Efficient Violet Organic Light‐Emitting Diodes with CIEy of 0.02 Based on Spiro Skeleton

Abstract Organic materials with violet electroluminescence are highly interesting for organic light‐emitting diode (OLED) application. However, the design and synthesis of new molecules combining with desirable violet emission and high luminous efficiency are a challenging task. Here, three novel organic molecules consisting of a pyrene unit and a highly rigid skeleton, namely TFPy2, TFPy3, and TFPy4, are developed for violet‐emitting OLEDs (VOLEDs).
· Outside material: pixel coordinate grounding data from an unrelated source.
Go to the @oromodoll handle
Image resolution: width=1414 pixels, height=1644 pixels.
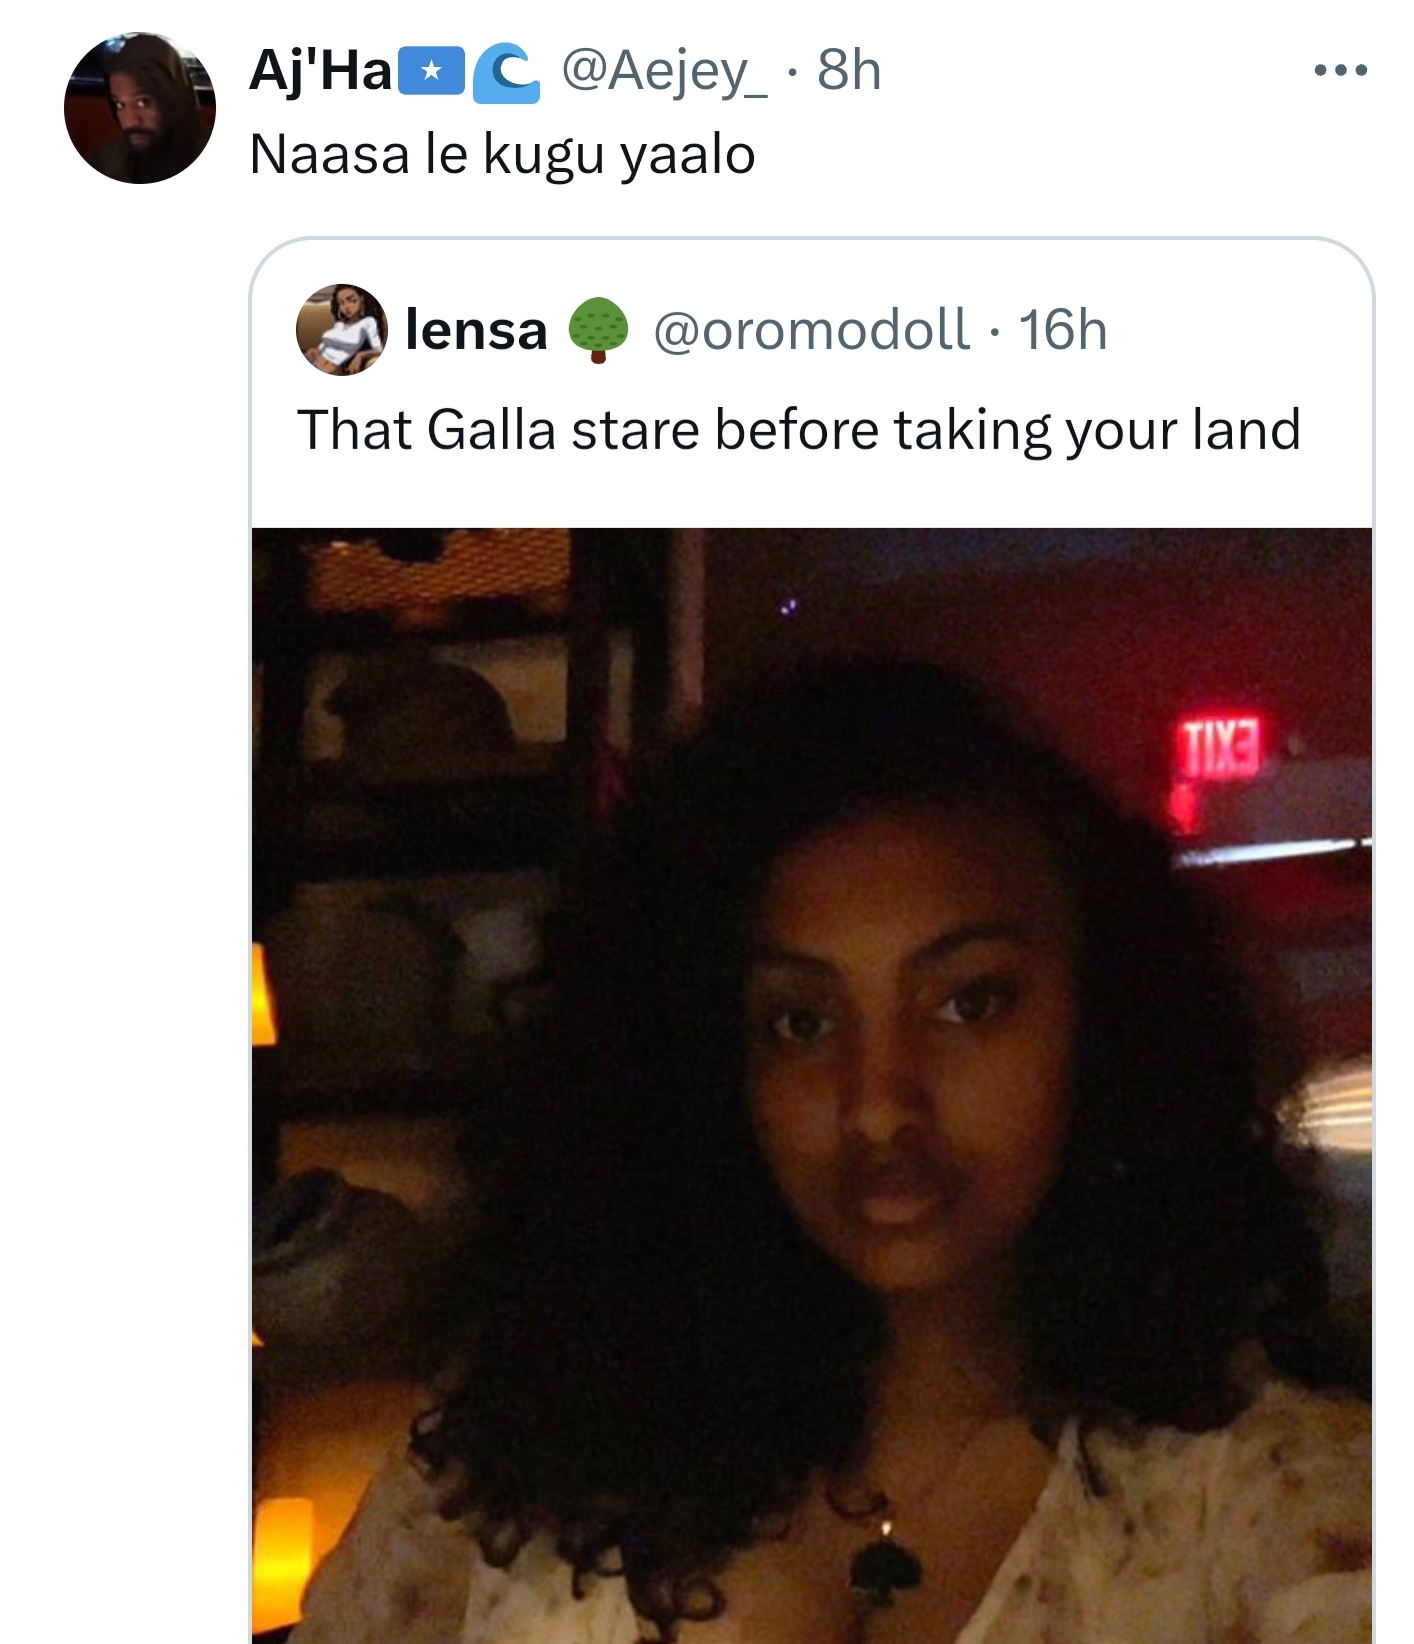(811, 330)
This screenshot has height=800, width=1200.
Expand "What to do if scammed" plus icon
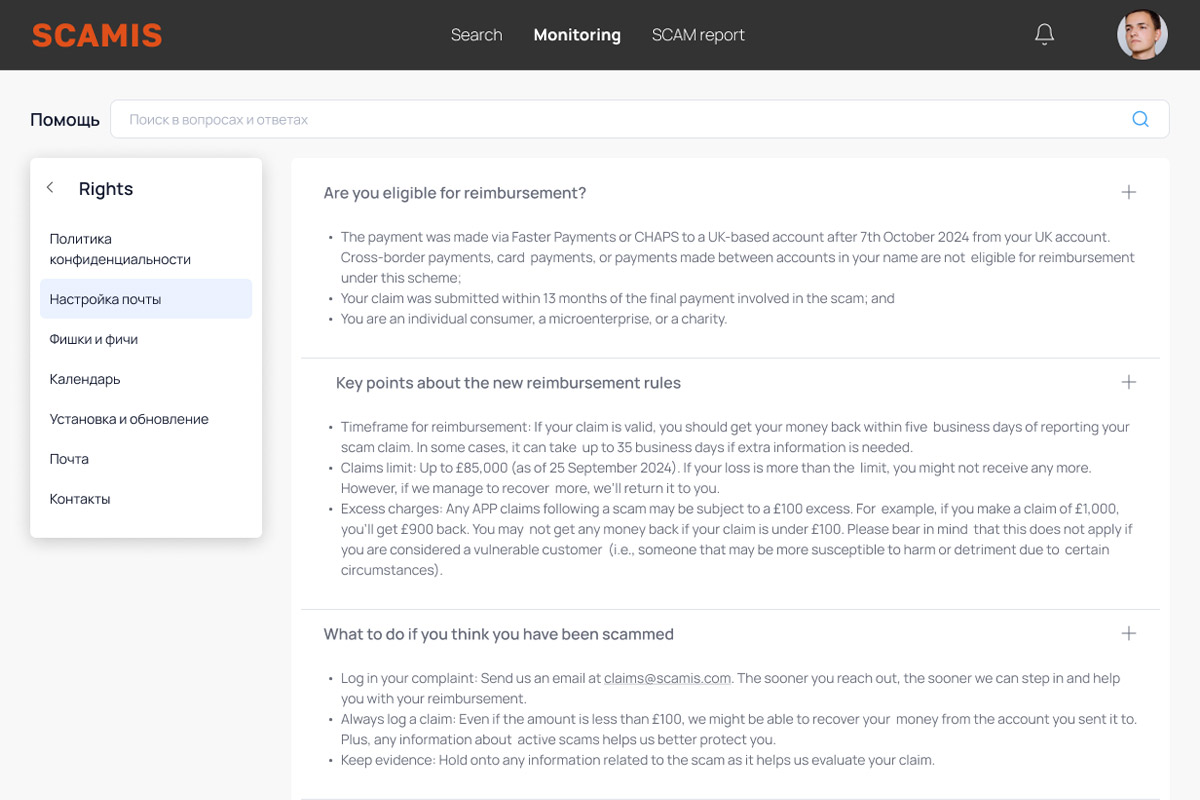coord(1128,633)

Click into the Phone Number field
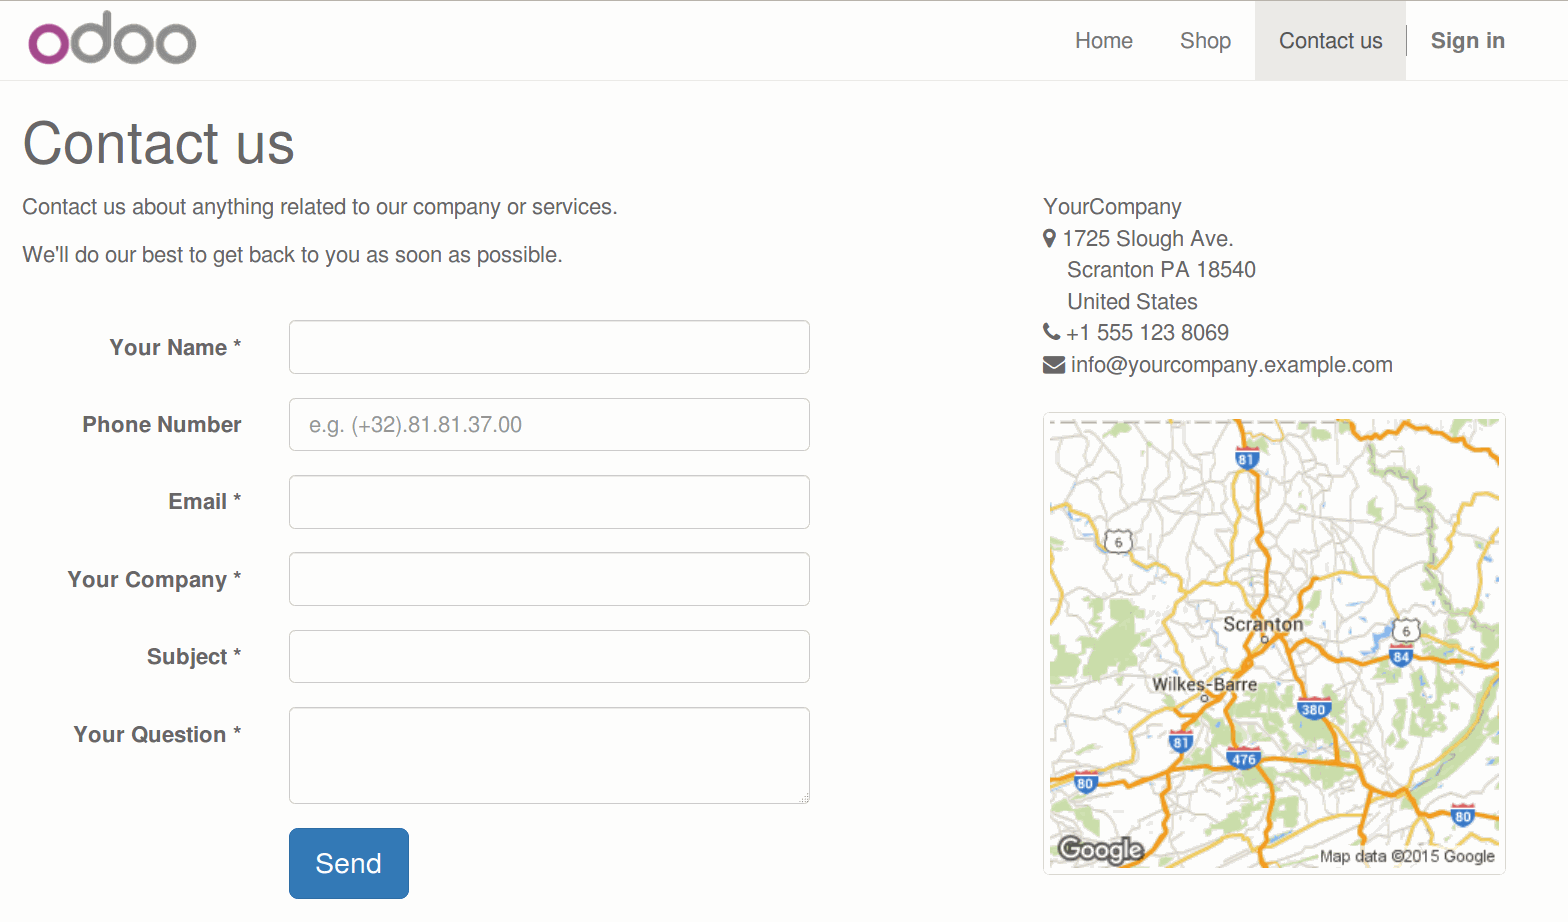549,425
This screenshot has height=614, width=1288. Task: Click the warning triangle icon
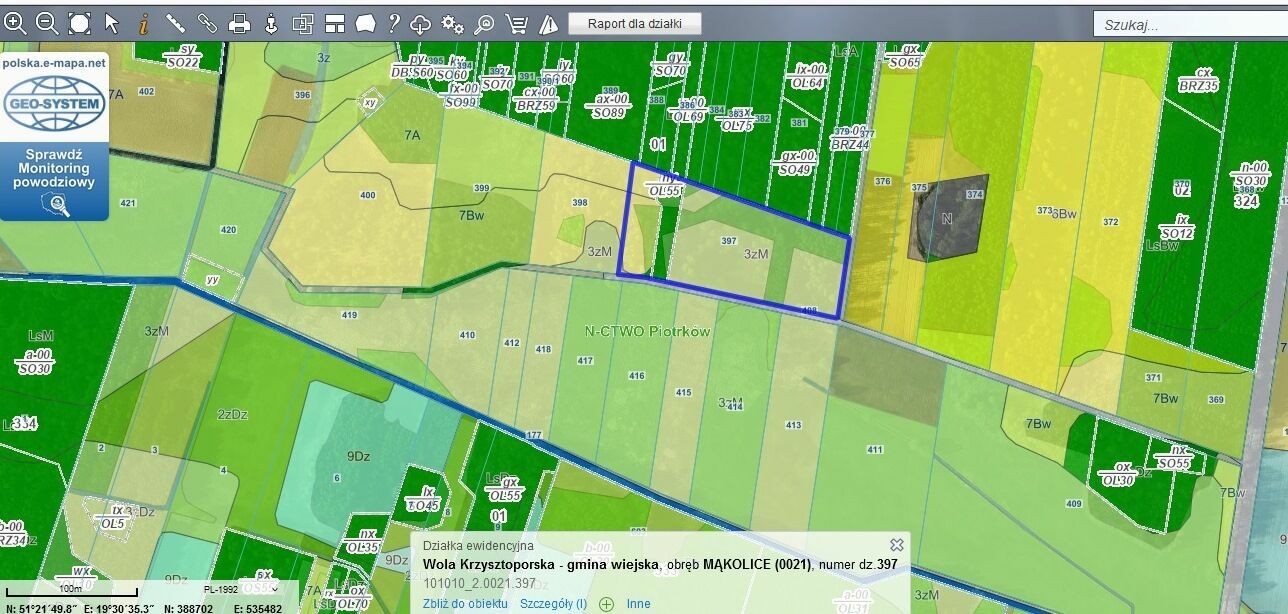(548, 23)
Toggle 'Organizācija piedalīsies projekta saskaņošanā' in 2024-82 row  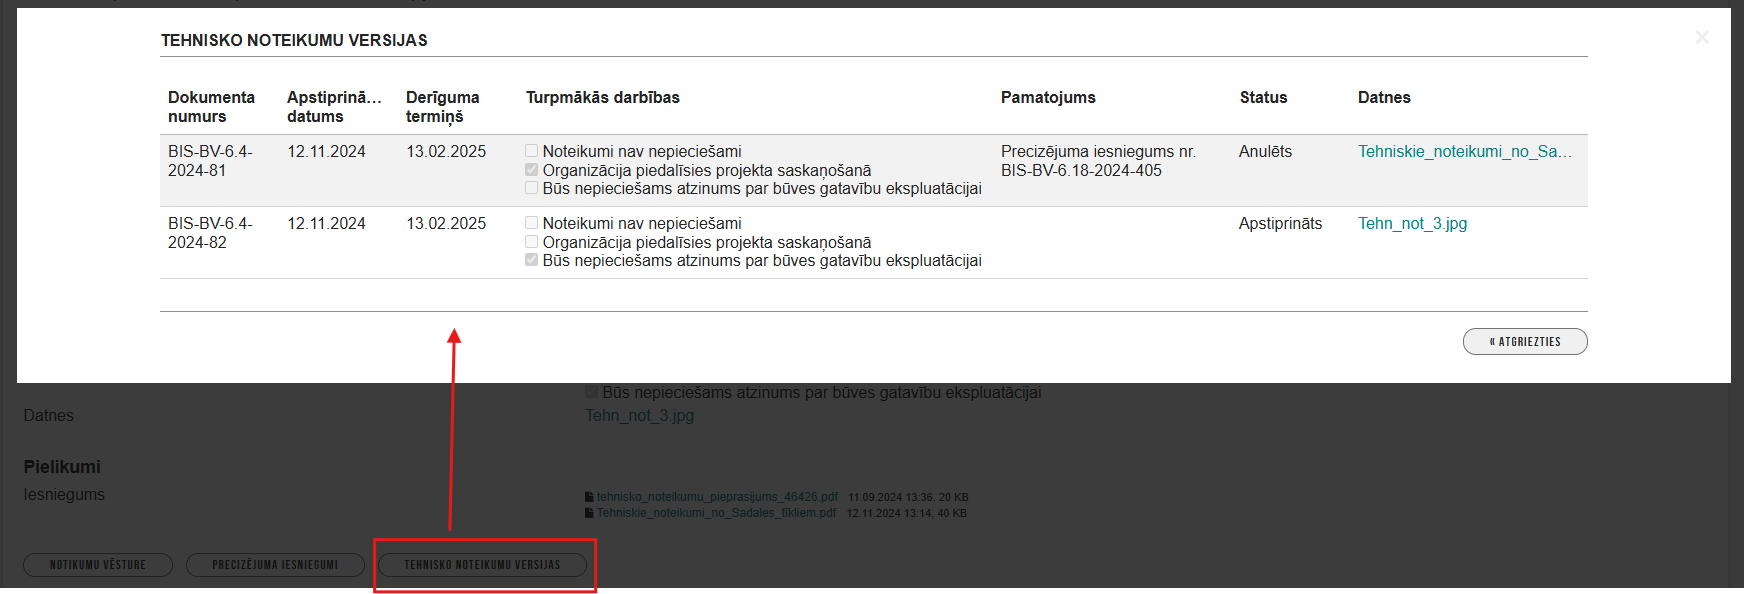(532, 242)
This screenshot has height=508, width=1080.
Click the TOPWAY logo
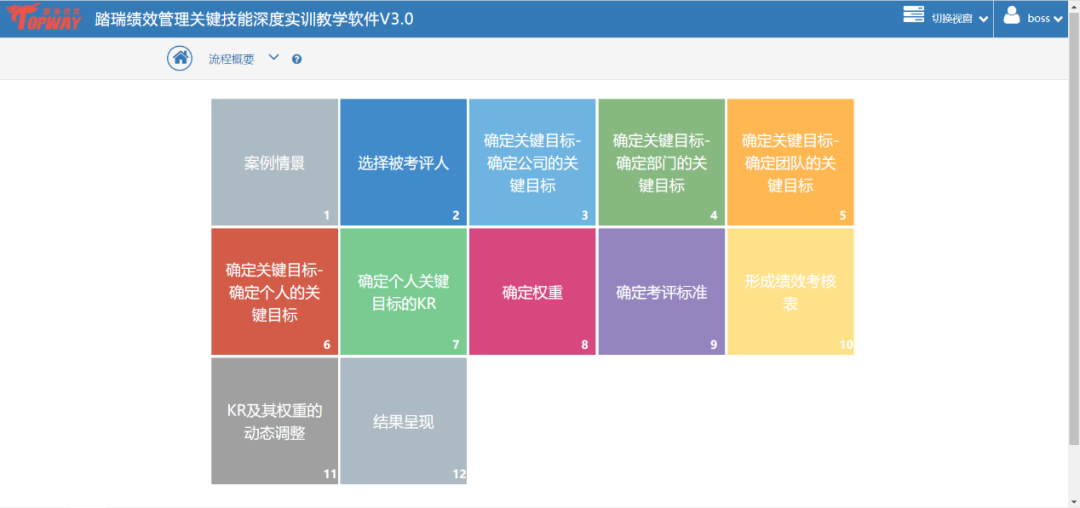click(x=43, y=18)
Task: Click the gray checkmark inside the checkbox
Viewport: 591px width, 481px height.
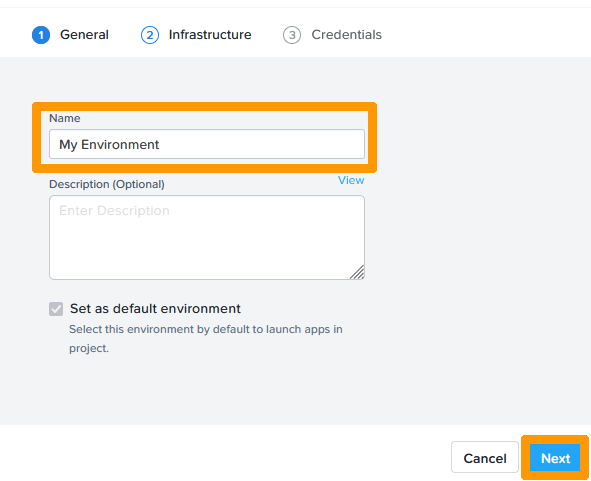Action: [56, 309]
These emitters exhibit excellent thermal stability and violet emission with a narrow full width at half‐maximum (FWHM) and high photoluminescence quantum yields (PLQYs). Photophysical results show that the emission peaks can be tuned by the introduction of pyrene units at different positions, and the emission will have a blue shift with increasing steric hindrance. Moreover, OLEDs fabricated with TFPy2, TFPy3, and TFPy4 as the emitters exhibit maximum external quantum efficiencies (EQEs), emission peaks, and CIEs ( x , y ) of 3.8%, 414 nm, and (0.15, 0.03); 4.8%, 406 nm, and (0.16, 0.02); and 5.1%, 404 nm, and (0.16, 0.02), respectively. The two molecules TFPy3 and TFPy4 exhibit violet emissions with EL peaks at ≈ 405 nm with a record low CIEy of 0.02. Therefore, these materials and their construction strategy are promising for future VOLEDs with wide‐color‐gamut display and potential biological applications.